Last March, the social-networking thickets caught fire, sparked by an online video called Kony 2012. Its creator, founder of the San Diego–based group Invisible Children, Inc., was hoping to broadcast the misdeeds of Ugandan warlord Joseph Kony. His short film was viewed tens of millions of times in just several days.
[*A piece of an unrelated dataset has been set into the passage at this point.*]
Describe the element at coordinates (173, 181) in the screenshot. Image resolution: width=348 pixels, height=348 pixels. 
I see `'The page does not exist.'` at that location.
Kony 2012 subsequently started a conversation, as intended, but the conversation was not about Joseph Kony as much as the ethics involved when a white man distorts ongoing violence in Africa and makes it the basis for a hip viral campaign, complete with red, Livestrong-like wristbands. It was a conversation about what the Nigerian-American writer Teju Cole called the White Savior Industrial Complex.” The author Dinaw Mengetsu, an American born in Ethiopia, was one of many to add his voice to the dialogue. He wrote that Kony 2012 

wants to tell us about Joseph Kony and his atrocities, but much more than that, it wants to convince us that there is a solution … That solution, however, only works in the myopic reality of the film, a reality that deliberately eschews depth and complexity, because of course the real star of Kony 2012 isn’t Joseph Kony, it’s us.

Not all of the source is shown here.